From 986eb0b3a1c8da852f6c1acfadbb1ac19e10396e Mon Sep 17 00:00:00 2001
From: JARVIS-Agent <JARVIS-coding-Agent@users.noreply.github.com>
Date: Wed, 15 Apr 2026 00:03:35 +0000
Subject: [PATCH 8/8] docs: address chaodu-agent review feedback (v1.5)
MIME-Version: 1.0
Content-Type: text/plain; charset=UTF-8
Content-Transfer-Encoding: 8bit

Fix all 3 suggested changes and 2 nits from chaodu-agent review:

1. Add PVC rollback warning at top of Section IV: helm rollback does
   NOT revert PVC data; if new version ran a data migration, restore
   PVC from Step 7 backup before rolling back

2. Add Agent note above both read HUMAN_INPUT blocks: if running in
   non-interactive shell (no stdin), skip read and report to user
   that human confirmation is required, then pause execution

3. Step 7 PVC overlap: add explicit note explaining that pvc-data/ is
   intentionally redundant — it is the full PVC snapshot for rollback
   of migrated data, while Steps 2-5 are for targeted fast restores.
   Add 500MB size threshold gate with VolumeSnapshot recommendation.

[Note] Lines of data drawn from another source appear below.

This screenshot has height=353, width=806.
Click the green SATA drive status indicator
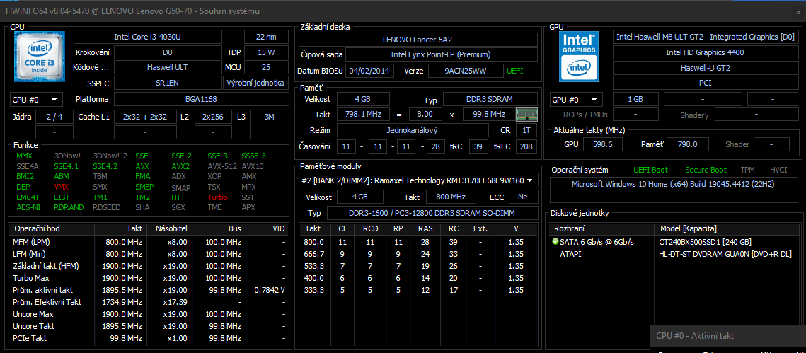click(x=555, y=242)
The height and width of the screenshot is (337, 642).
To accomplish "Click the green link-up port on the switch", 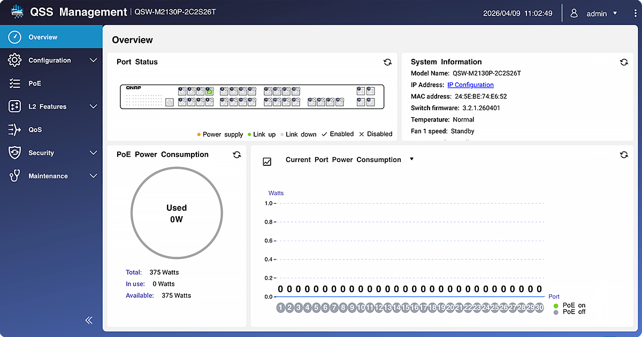I will [210, 91].
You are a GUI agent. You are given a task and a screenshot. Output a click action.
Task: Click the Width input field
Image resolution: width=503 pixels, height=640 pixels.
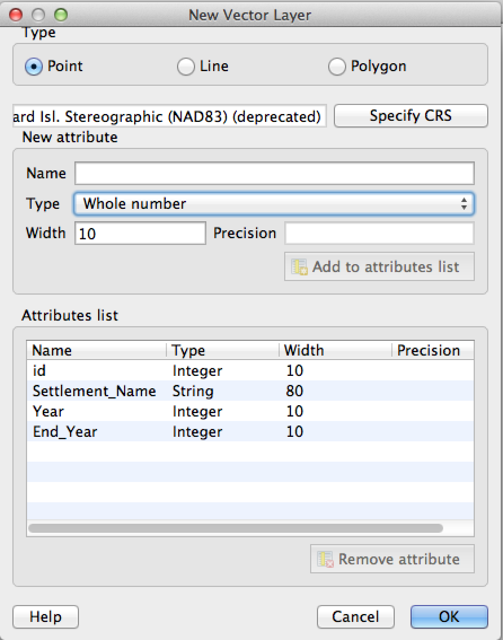[140, 233]
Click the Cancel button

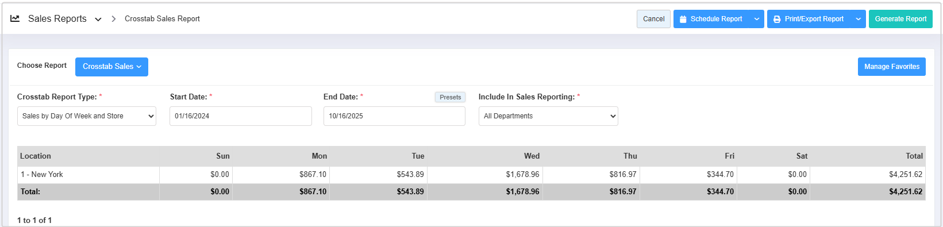click(x=653, y=19)
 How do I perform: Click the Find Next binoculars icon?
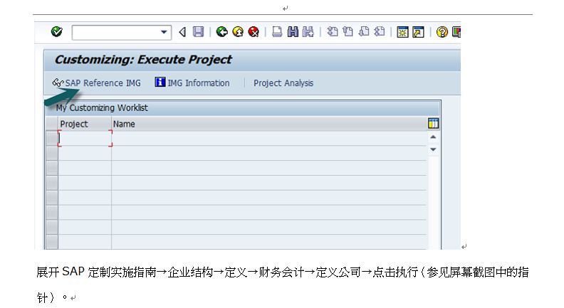click(x=308, y=32)
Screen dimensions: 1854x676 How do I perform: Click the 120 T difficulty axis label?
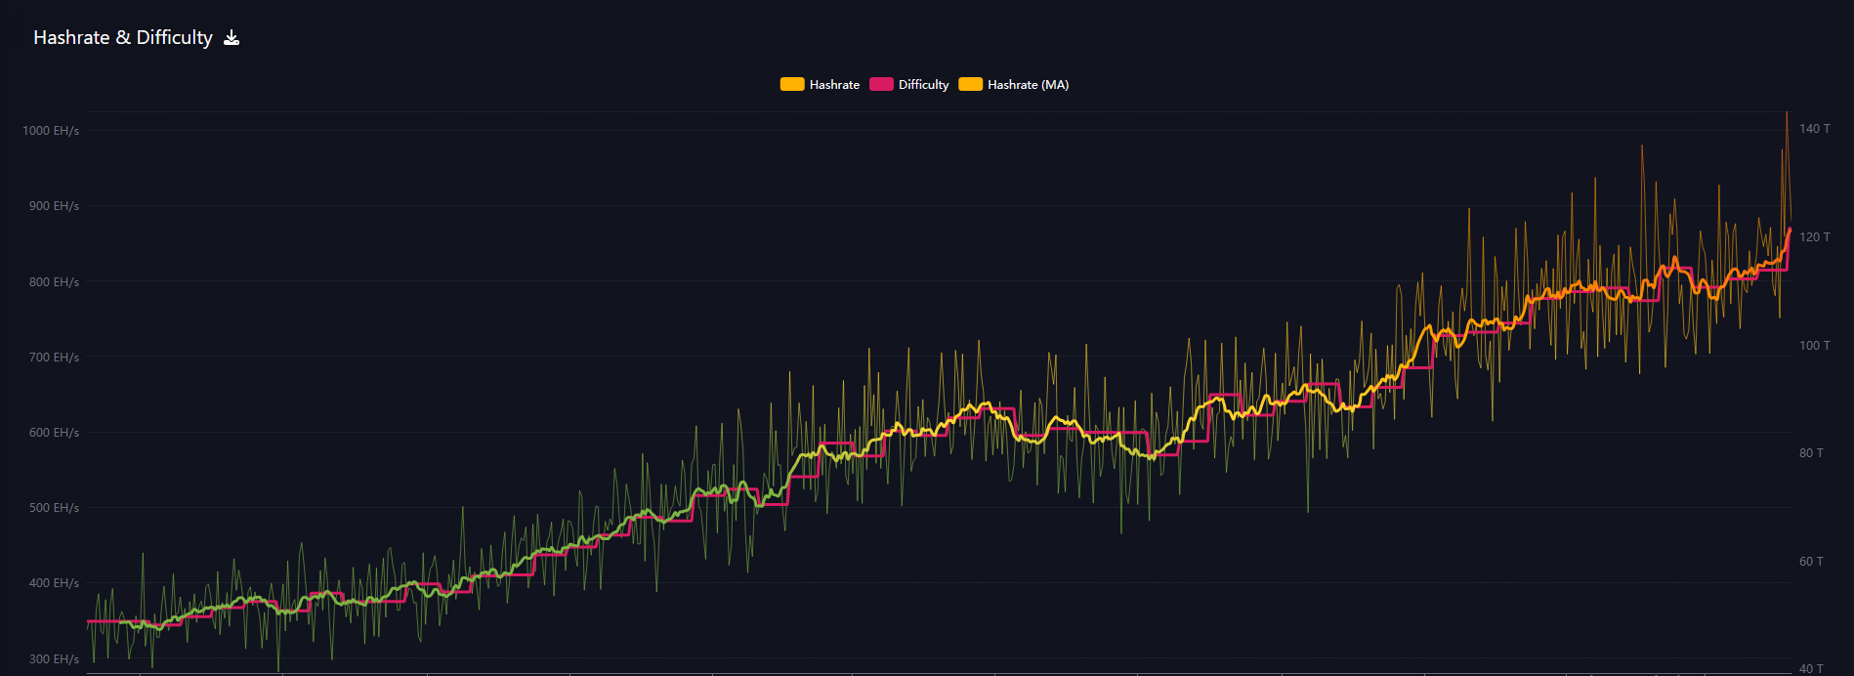[1814, 237]
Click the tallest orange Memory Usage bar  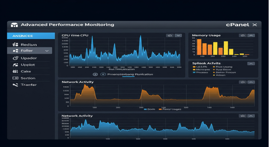(199, 47)
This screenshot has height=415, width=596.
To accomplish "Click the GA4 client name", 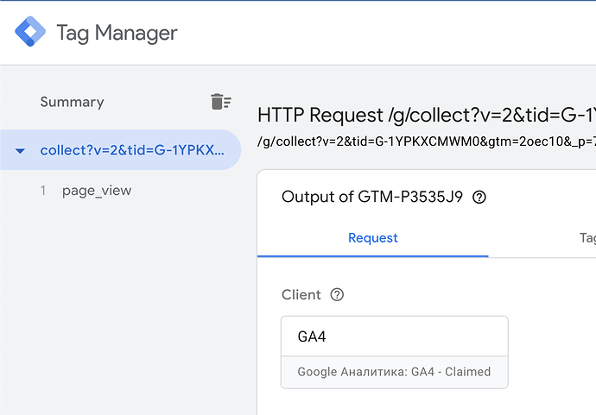I will pyautogui.click(x=312, y=336).
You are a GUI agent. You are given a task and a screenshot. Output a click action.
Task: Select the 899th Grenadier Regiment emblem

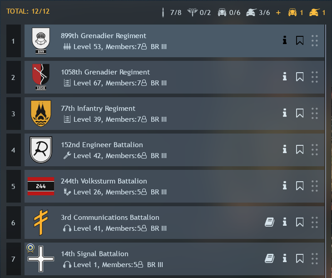(x=41, y=40)
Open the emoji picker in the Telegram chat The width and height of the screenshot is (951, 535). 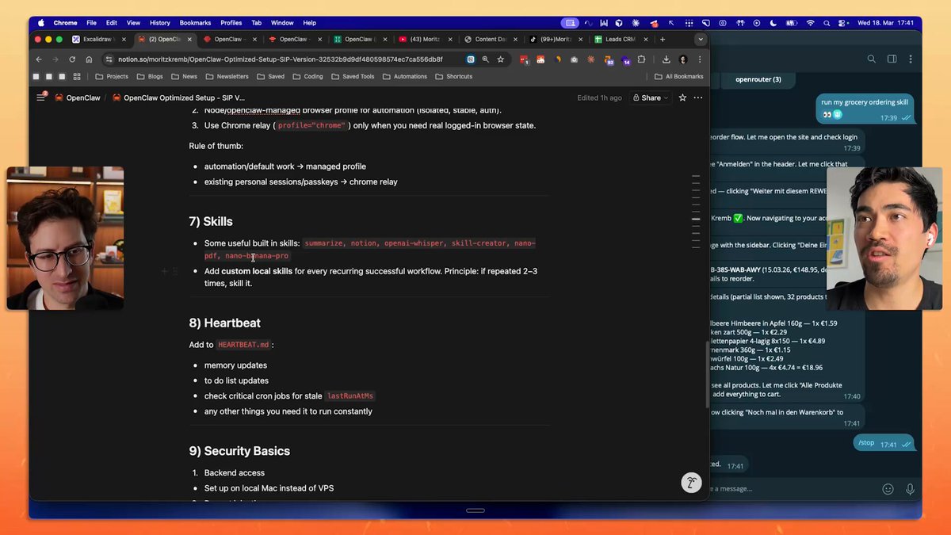pos(887,488)
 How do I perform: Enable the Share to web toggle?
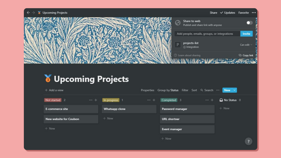(249, 23)
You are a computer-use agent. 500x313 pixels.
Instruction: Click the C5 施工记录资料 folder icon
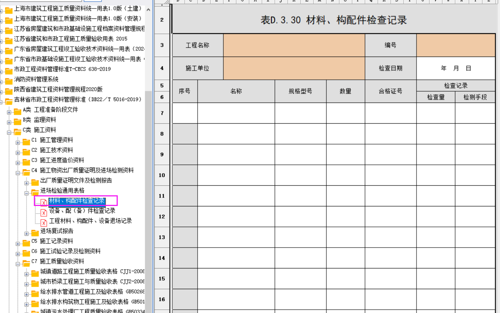(x=26, y=242)
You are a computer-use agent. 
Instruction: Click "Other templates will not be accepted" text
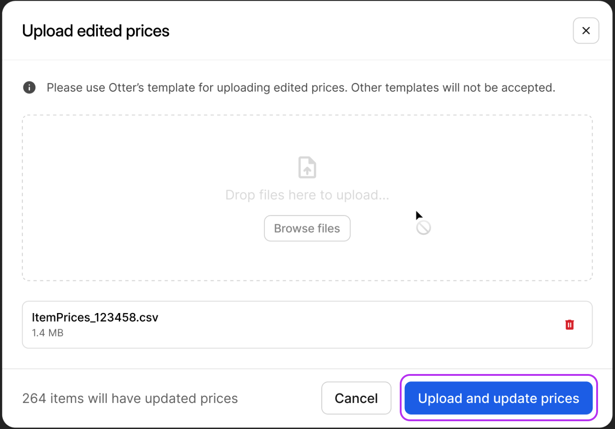pos(453,88)
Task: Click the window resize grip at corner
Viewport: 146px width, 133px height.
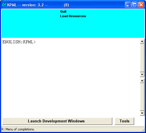Action: point(143,130)
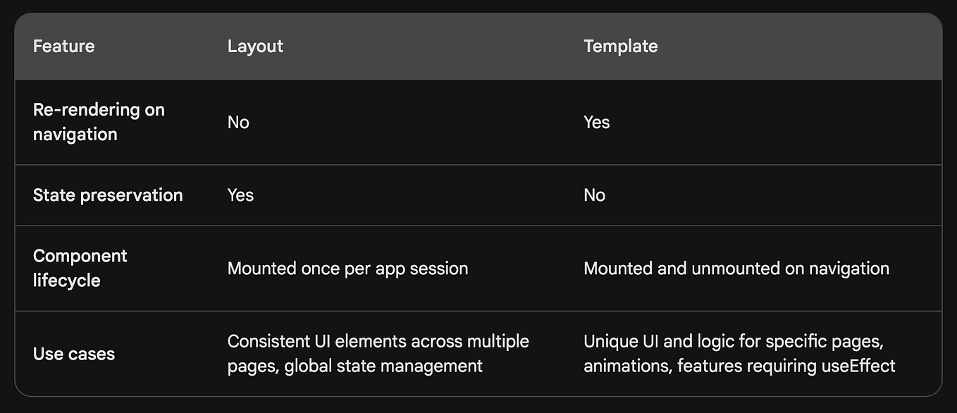The image size is (957, 413).
Task: Click the word 'navigation' under Re-rendering
Action: pos(75,135)
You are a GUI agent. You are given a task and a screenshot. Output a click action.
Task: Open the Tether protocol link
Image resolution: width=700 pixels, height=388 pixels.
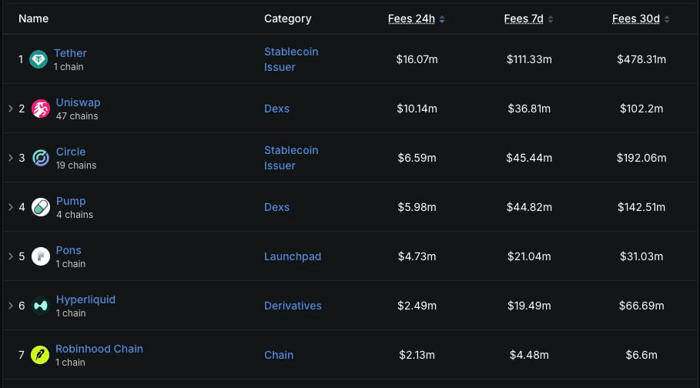(70, 53)
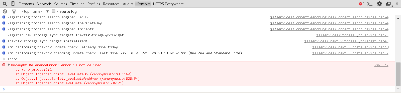
Task: Toggle the mobile device mode icon
Action: [13, 4]
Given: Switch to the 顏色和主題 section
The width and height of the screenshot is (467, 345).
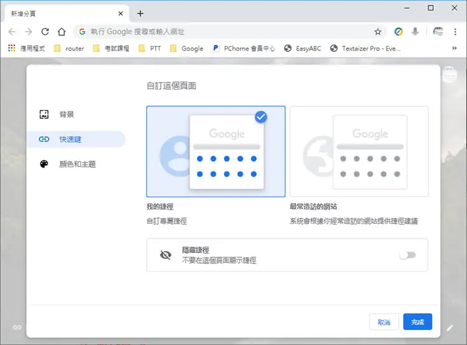Looking at the screenshot, I should pos(76,164).
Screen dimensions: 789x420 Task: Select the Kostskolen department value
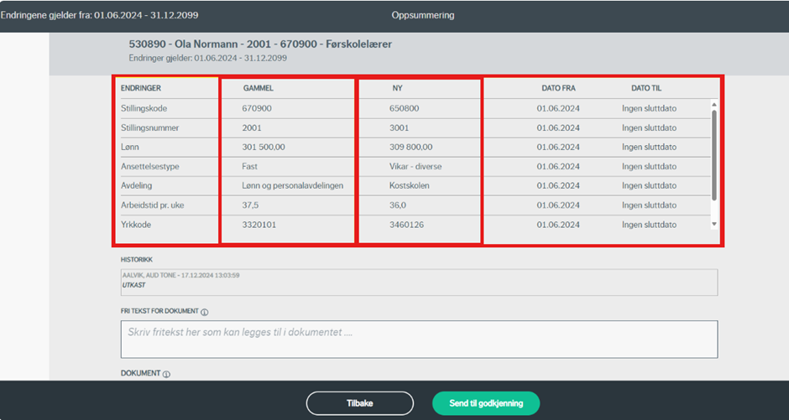[410, 186]
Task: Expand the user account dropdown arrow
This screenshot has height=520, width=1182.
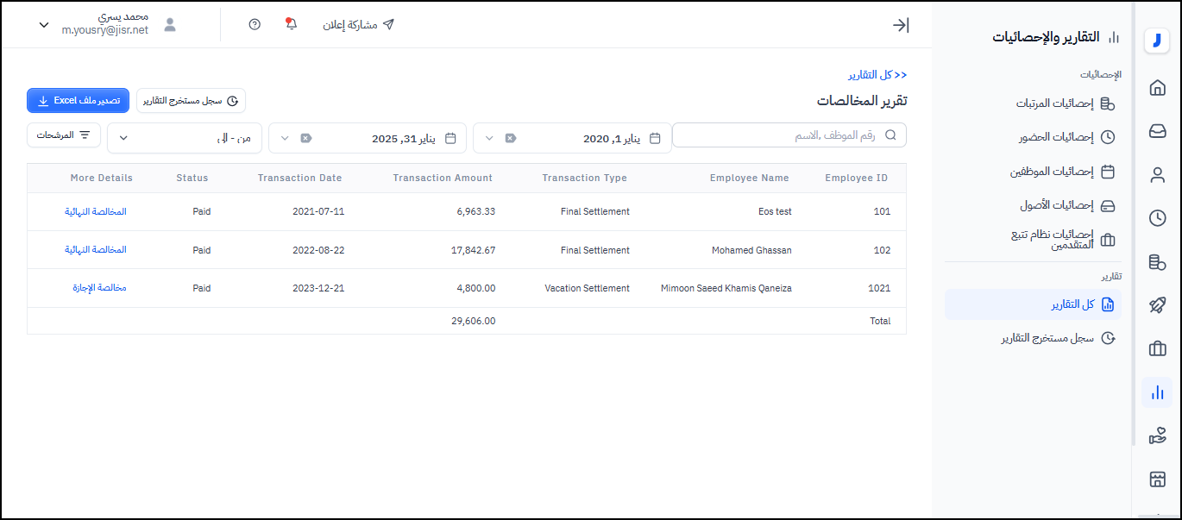Action: click(x=44, y=25)
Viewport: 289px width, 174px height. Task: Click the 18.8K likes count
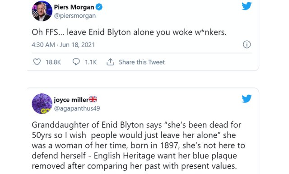coord(53,62)
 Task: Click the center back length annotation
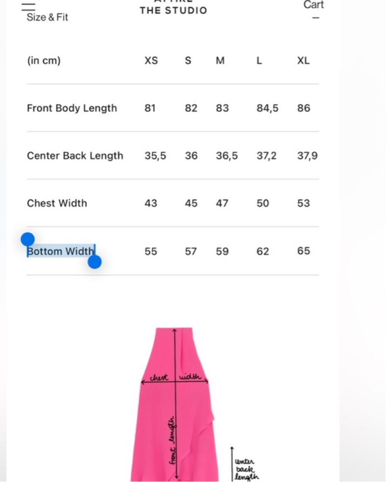click(246, 469)
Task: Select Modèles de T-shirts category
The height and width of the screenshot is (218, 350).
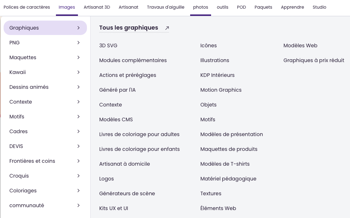Action: tap(225, 164)
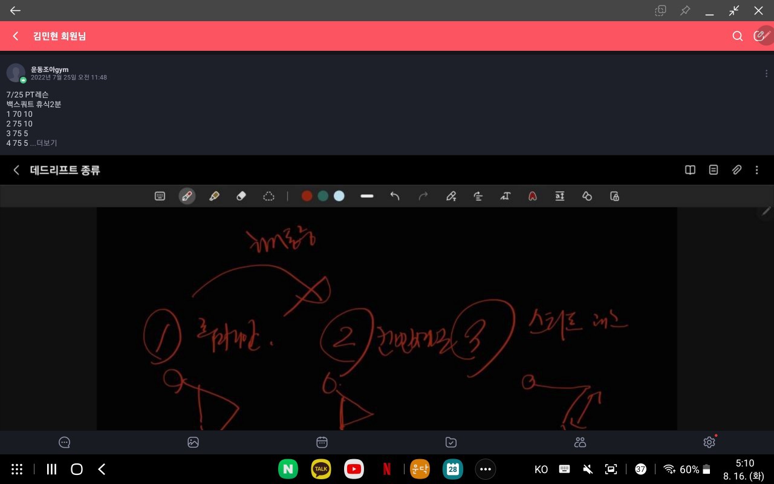Open the members tab in bottom bar
Viewport: 774px width, 484px height.
pyautogui.click(x=580, y=442)
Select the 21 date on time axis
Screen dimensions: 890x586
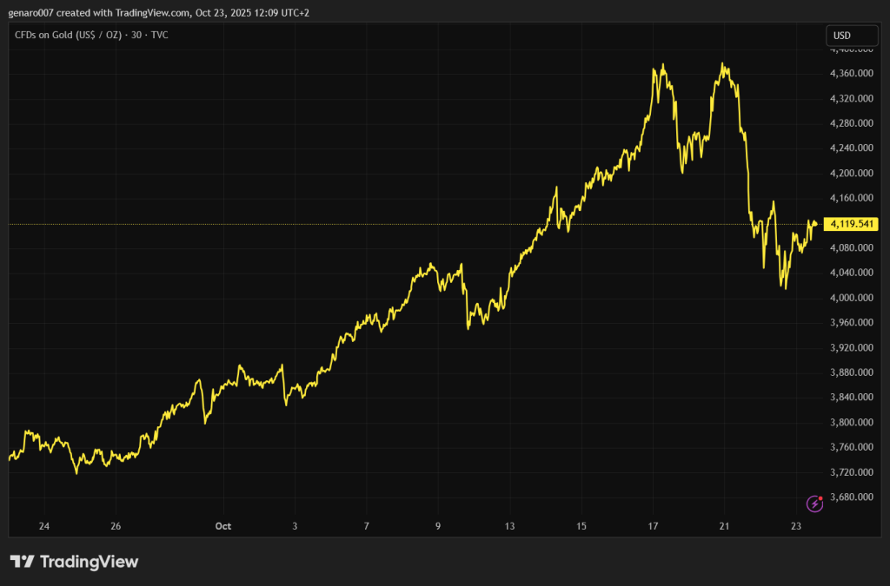725,526
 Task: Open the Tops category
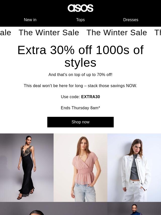(81, 20)
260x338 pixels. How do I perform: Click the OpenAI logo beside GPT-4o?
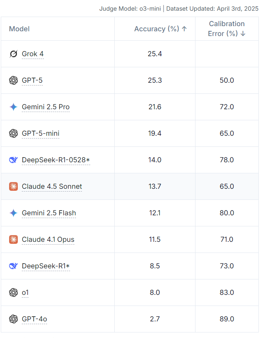pyautogui.click(x=13, y=319)
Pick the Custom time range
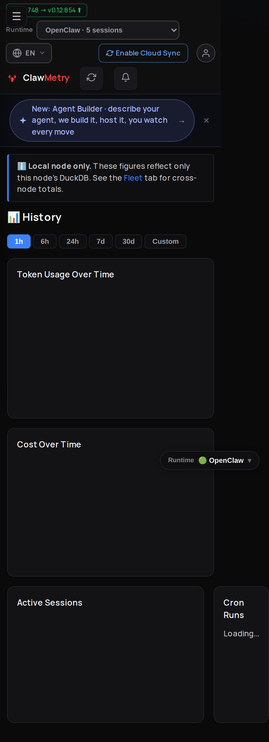 165,241
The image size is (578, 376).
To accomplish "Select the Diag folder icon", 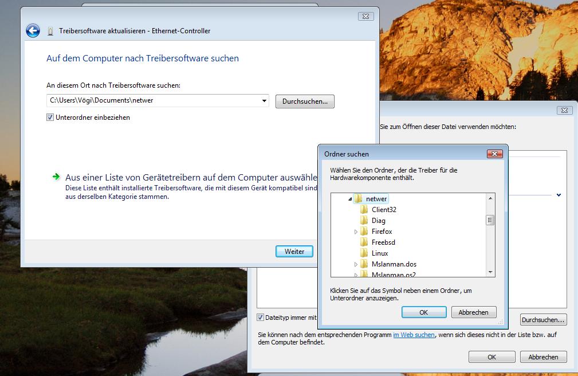I will click(x=364, y=221).
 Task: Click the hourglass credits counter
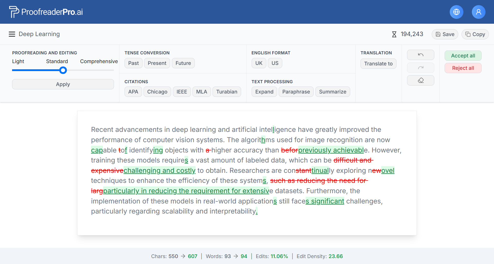(408, 34)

Nit 1: replace awk text parsing of helm-history with JSON approach —
   Step 7 now saves helm-history.json in addition to .txt;
   PREV_REVISION resolution uses jq on the JSON file for reliability
   across Helm versions (avoids column-shift issues with text output);
   Verification Gate and rollback section updated accordingly

Nit 2: add comment in Step 0 explaining why POD is not persisted to
   openab-session-env.sh (pod name changes after every upgrade/restart)
---
 docs/openab-upgrade-sop.md | 70 ++++++++++++++++++++++++++------------
 1 file changed, 49 insertions(+), 21 deletions(-)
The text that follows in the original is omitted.